А потом было что-то странное, ни на что не похожее, притом такое быстрое, что будто и не было его: ужас, ожог, темнота, сверкание, усилие, тяжесть, легкость — и не одно за другим, а будто все сразу, вместе…
Сидели рядом, мокрые, и непонимающими глазами смотрели друг на друга.
— Ты здесь? — сказала, наконец, Анна.
— Да, а ты?
— Мостик далеко. Это не тот берег.
— И лодка уплыла. Вон она где!
Еще помолчали, озираясь. Анна хотела собраться с мыслями. Не могла.
— Разве я тебя вытащила? Как же? Я разве плавать умею? У Леши стучали зубы. Помолчав, залепетал:
— Я усумнился… А ты за руку. Но почему в лодку меня не взяла? Вот и сама мокрая.

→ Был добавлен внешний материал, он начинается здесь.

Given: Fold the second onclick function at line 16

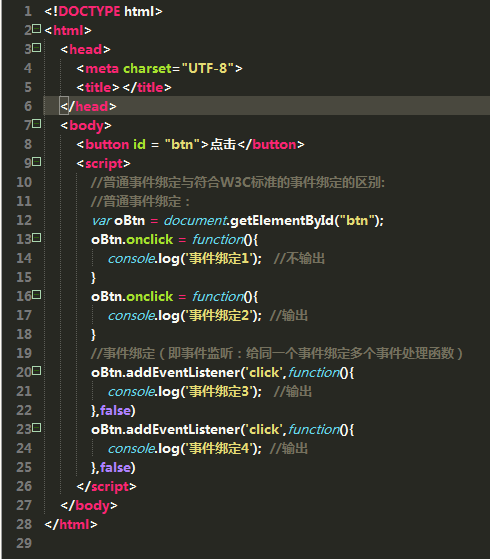Looking at the screenshot, I should click(x=37, y=294).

— Постой, молчи, я не знаю, да это пока все равно. Теперь ты сними с себя мокрое, до рубашки, а в рубашке садись прямо на солнце. Я тоже сниму. Здесь ивы, а на солнце живо высохнем. Да, пожалуй, и рубашки снимем, так скорее, никого ведь нет.
Они и сняли все, листьями и травой кое-как вытерли смуглые, худенькие тела, сели спинами прямо на жаркое солнце. И, правда, не заметили, как высохли. Платье легкое тоже уже почти сухое, теплое.
Сандалии сыроваты, ну да их можно не надевать. Жара. По траве пруд обежать и босиком ничего; хоть не близко, да мягко.
Так они переговаривались, сидя еще голенькие, у ив, — похожие. И становилось им понемногу весело.
— А ты дома все-таки скажешь? — спросил Леша, натягивая сухие, только немного сморщенные, штанишки.
— А что скажу? Я ведь не знаю, что это было… Вдруг сдвинула, сурово и строго поглядела:
— Одно знаю, и ты помни, на носу заруби: ты в страшном грехе, в страшное искушение впал. Да кто ты, чтобы по водам ходить? Да как ты смеешь на чудеса посягать. И с палкой твоей, с крючком… все брось, слышишь. Обещаешь? Это бес тебя за ногу потянул, чтобы потопить без покаяния!